(Interface element entries)
▼
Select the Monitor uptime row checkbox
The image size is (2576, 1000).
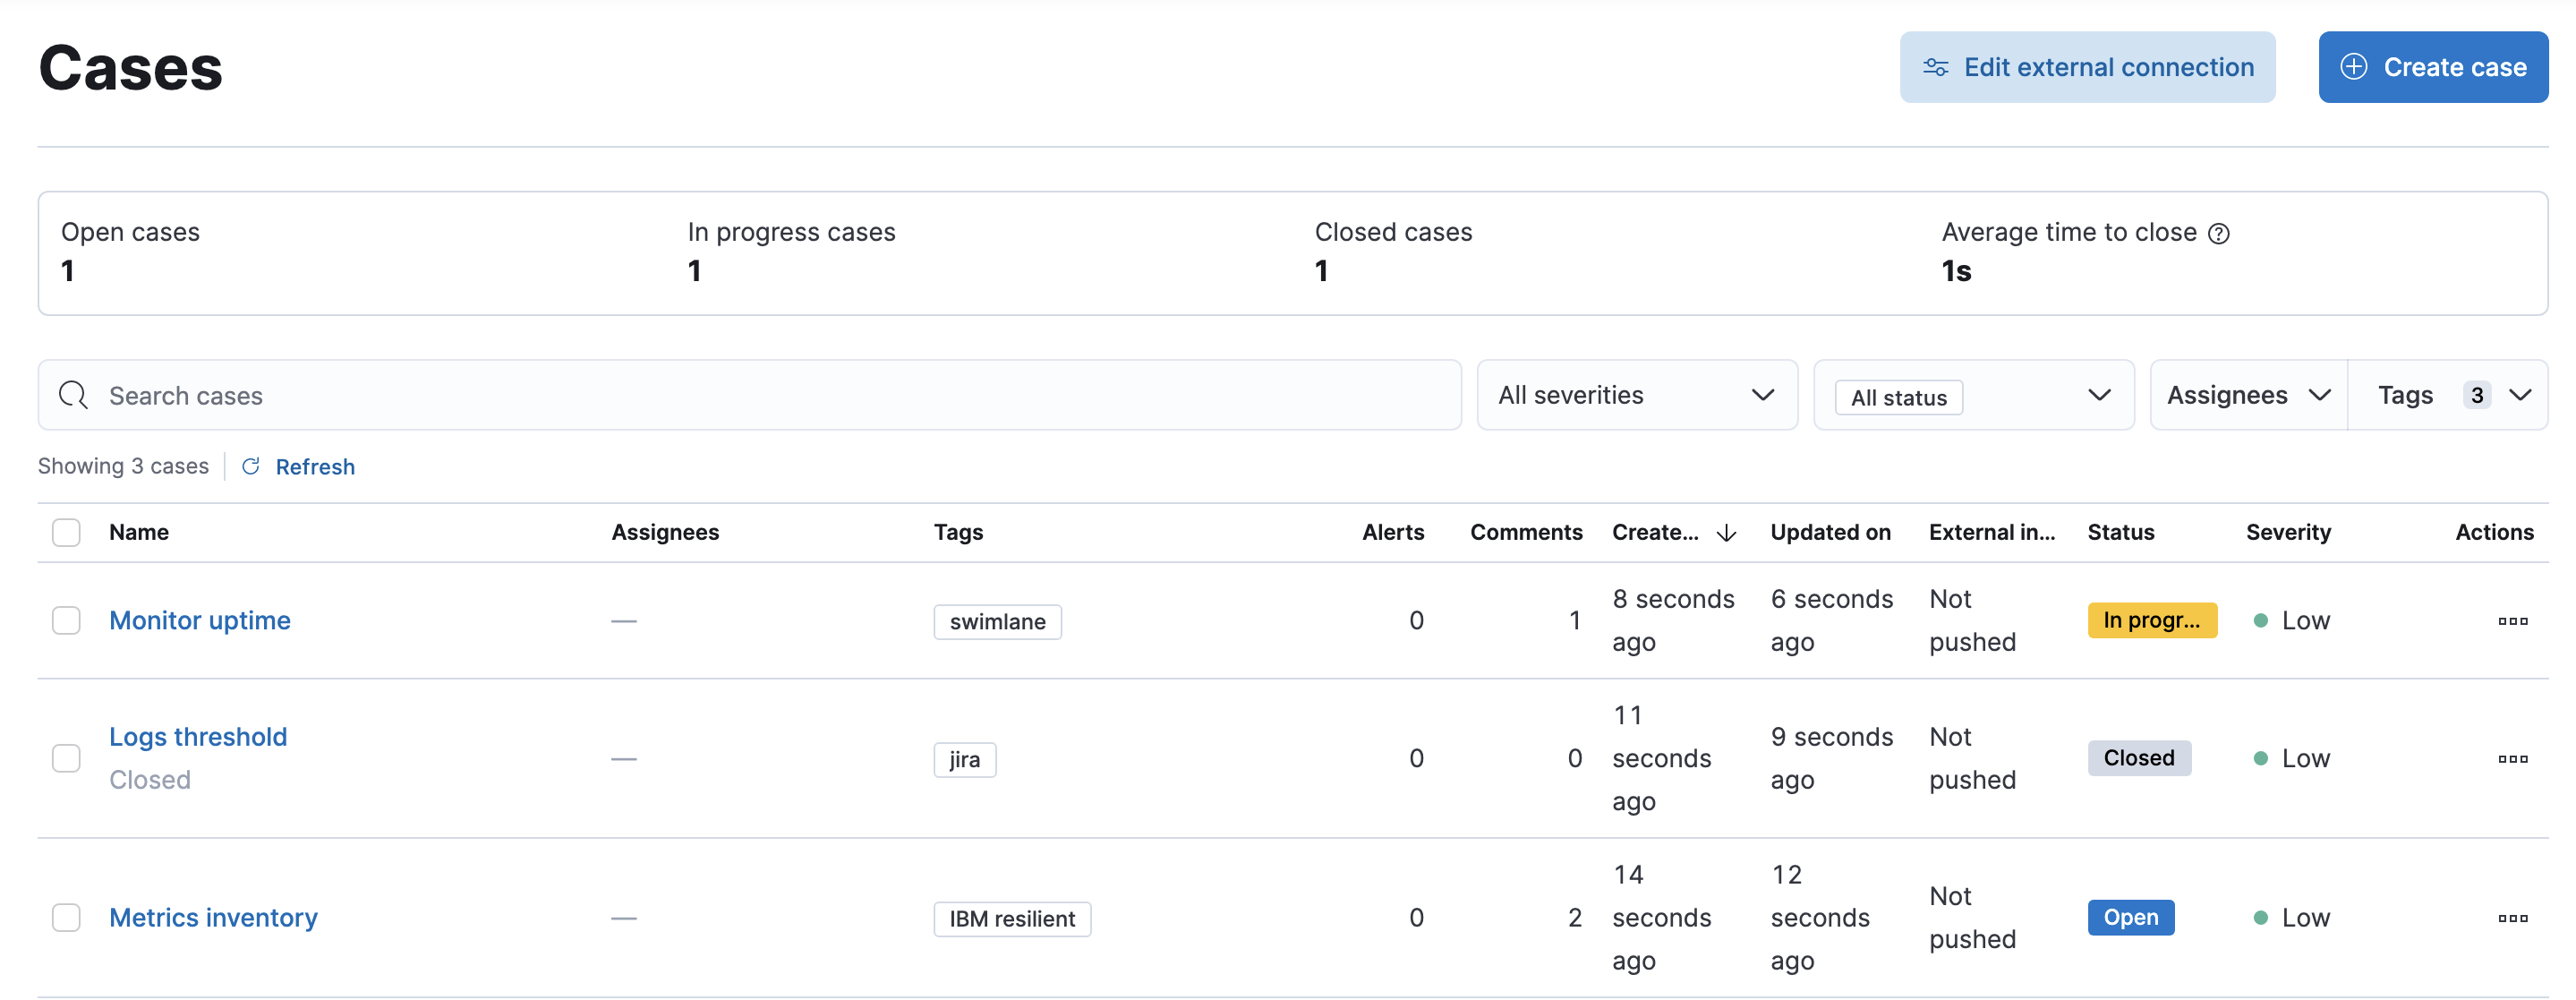[x=66, y=621]
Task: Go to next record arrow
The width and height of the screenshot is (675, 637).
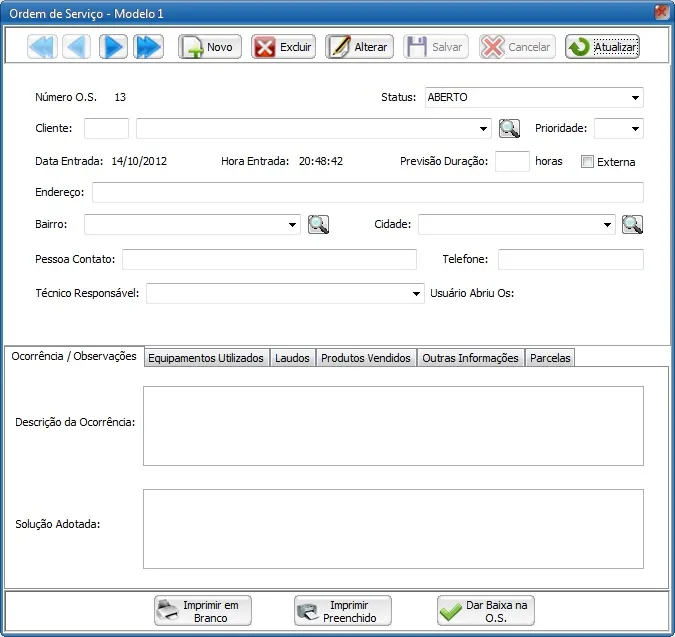Action: point(113,46)
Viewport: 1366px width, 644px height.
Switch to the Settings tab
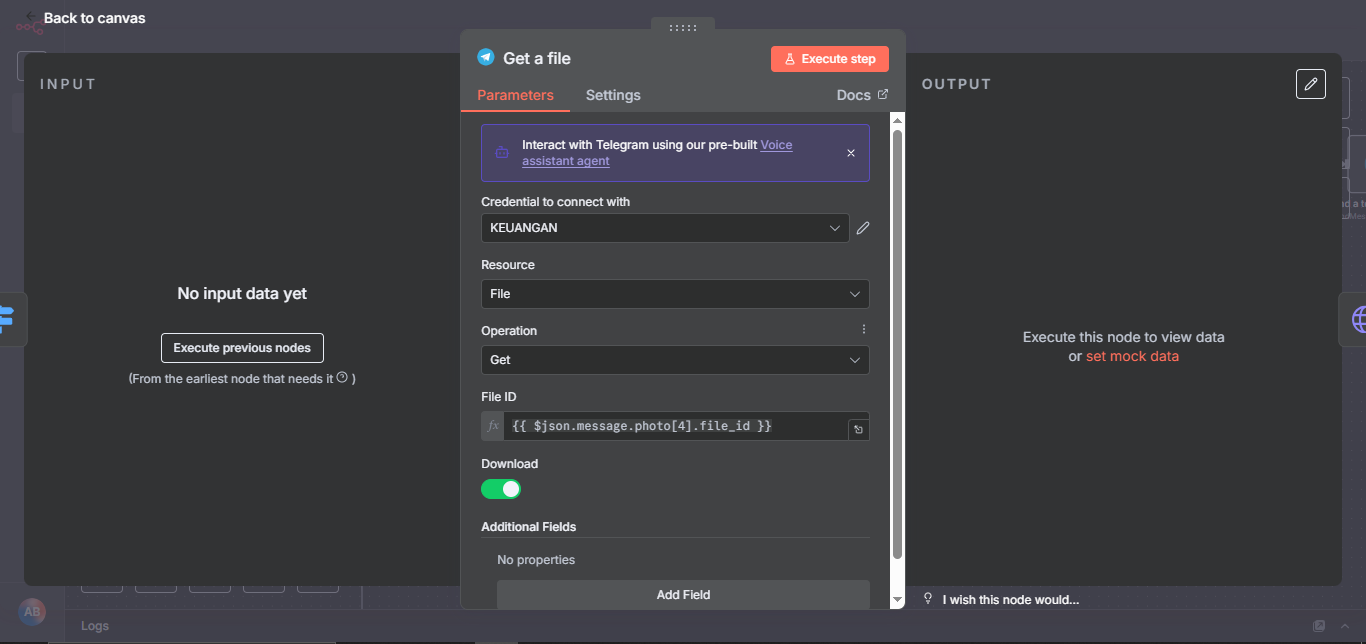pos(613,95)
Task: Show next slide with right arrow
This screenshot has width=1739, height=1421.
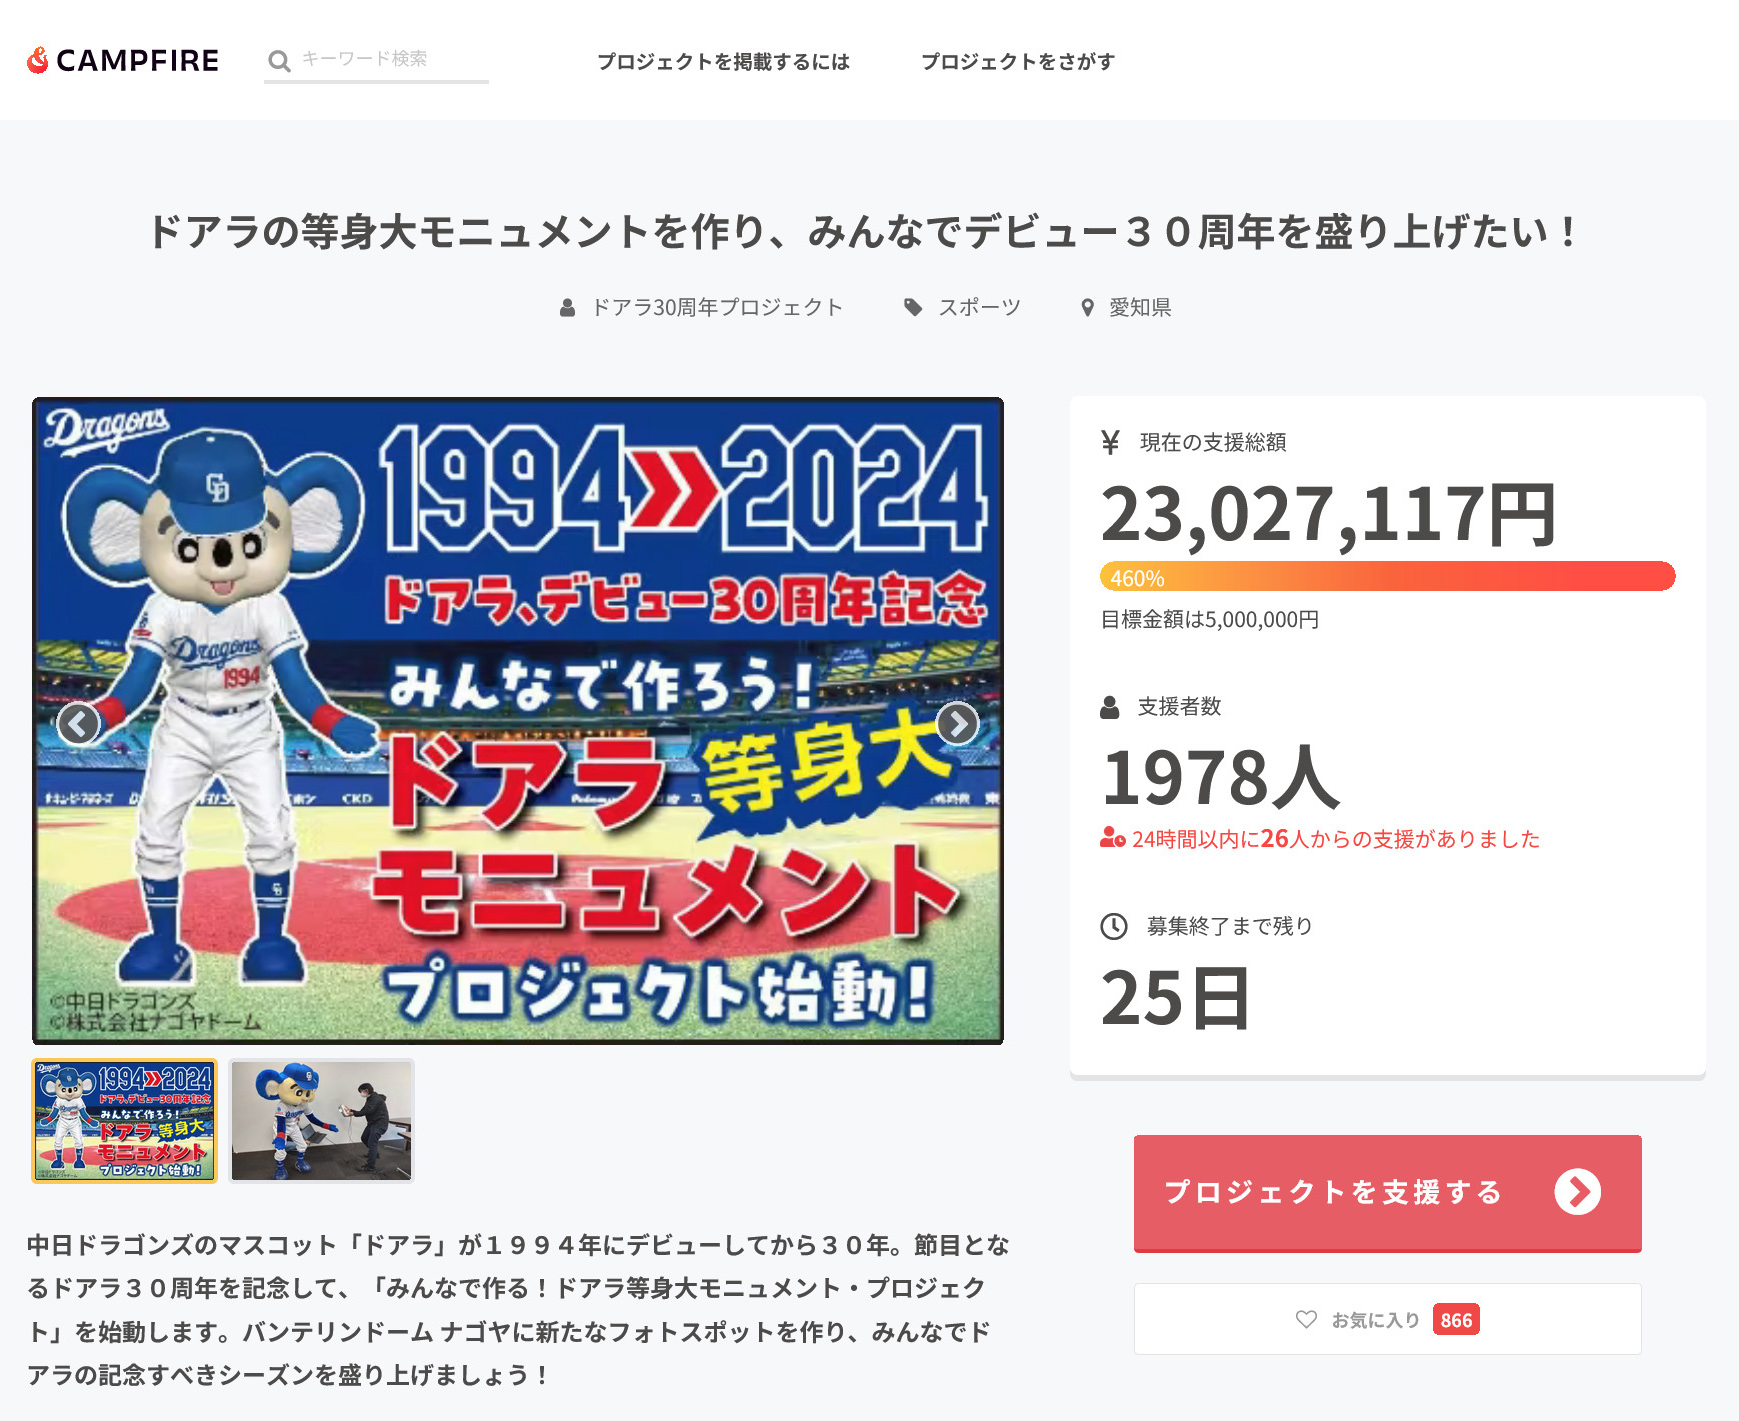Action: coord(957,723)
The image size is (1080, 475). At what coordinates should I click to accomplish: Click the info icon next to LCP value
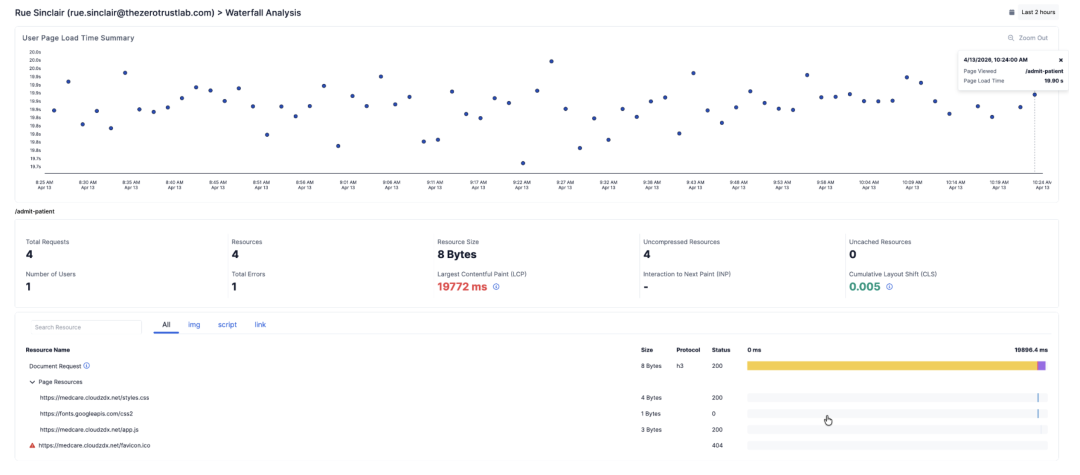tap(496, 287)
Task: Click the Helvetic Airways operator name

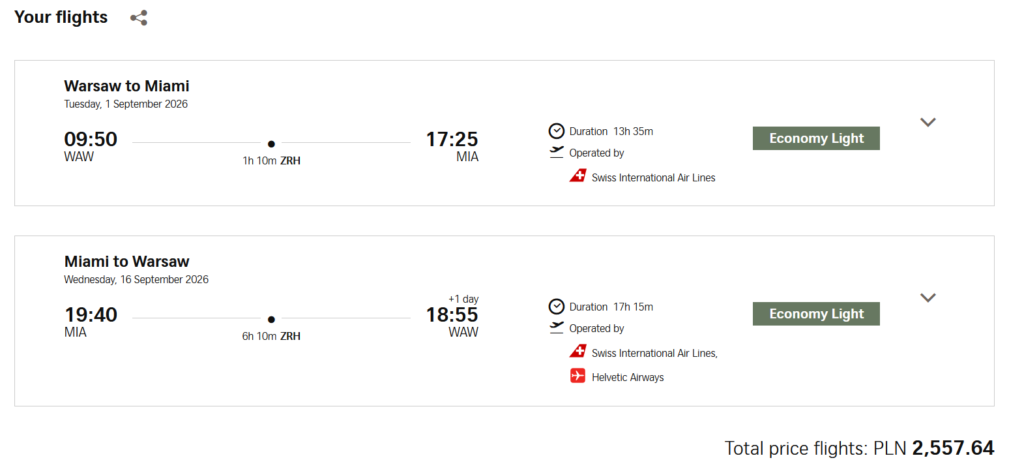Action: [628, 378]
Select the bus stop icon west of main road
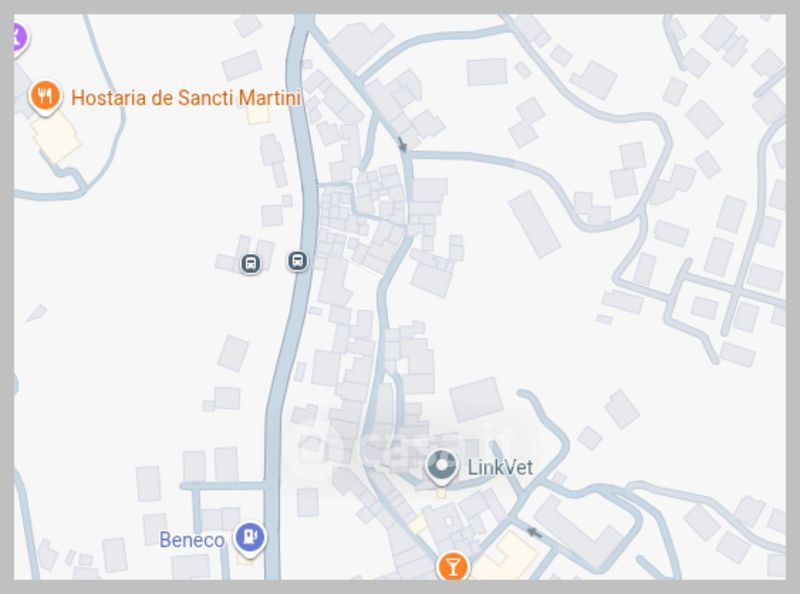 tap(251, 264)
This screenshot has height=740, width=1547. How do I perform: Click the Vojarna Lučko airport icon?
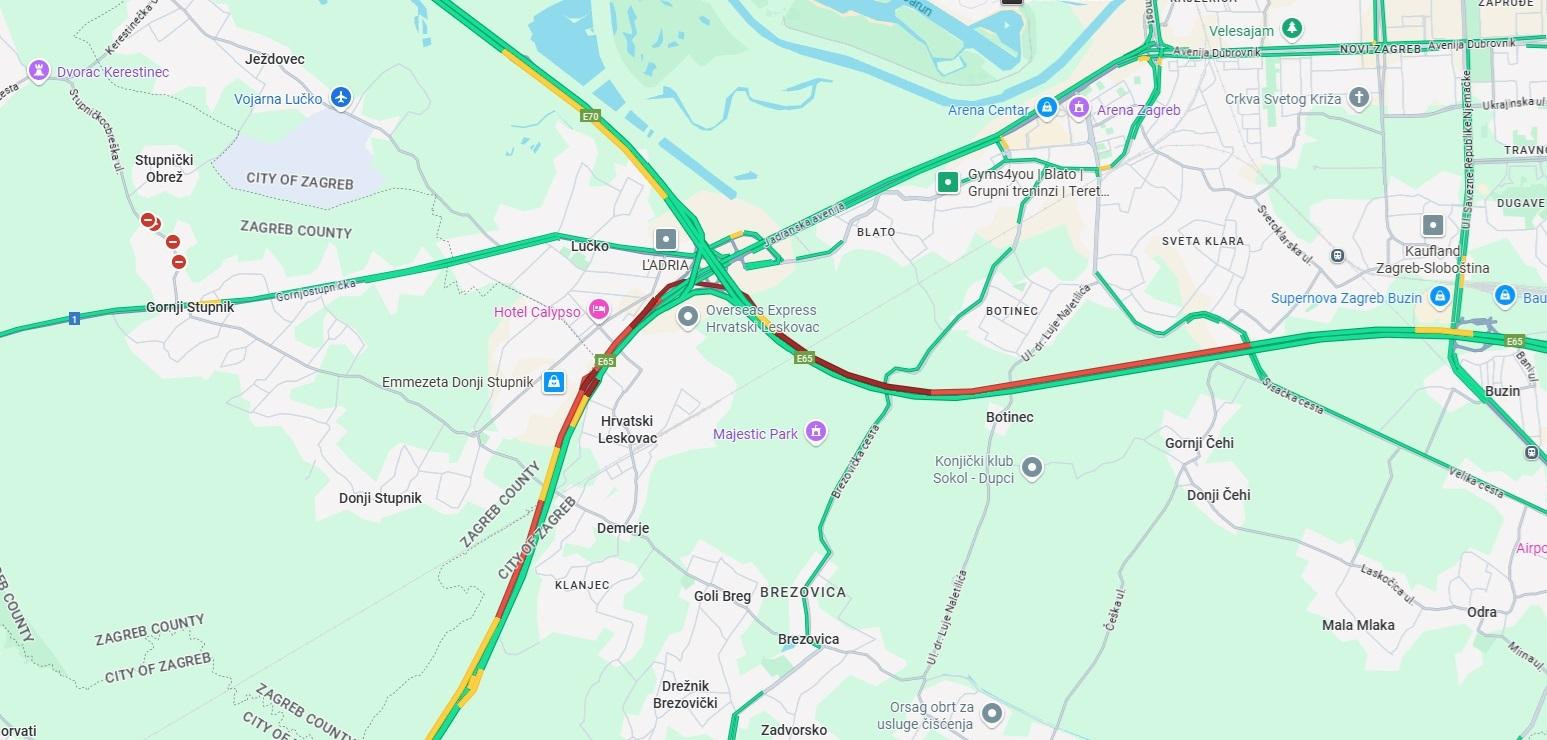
▲
*Requirement*: Write out all of the entries again with "icon" replaced by "symbol" and nothing else altered. Omit the pictures.

*Response*:
Select the Monitor uptime row checkbox
The image size is (2576, 1000).
[x=66, y=621]
Task: Go to next record arrow
The width and height of the screenshot is (675, 637).
Action: point(113,46)
Viewport: 1366px width, 644px height.
Switch to the Settings tab
pos(613,95)
Task: Show next slide with right arrow
This screenshot has width=1739, height=1421.
Action: coord(957,723)
The image size is (1080, 475). At what coordinates should I click to accomplish: Click the info symbol next to LCP value
tap(496, 287)
Task: Click the Helvetic Airways operator name

Action: [628, 378]
Select the bus stop symbol west of main road
 tap(251, 264)
This screenshot has height=740, width=1547. How do I perform: Click the Vojarna Lučko airport symbol?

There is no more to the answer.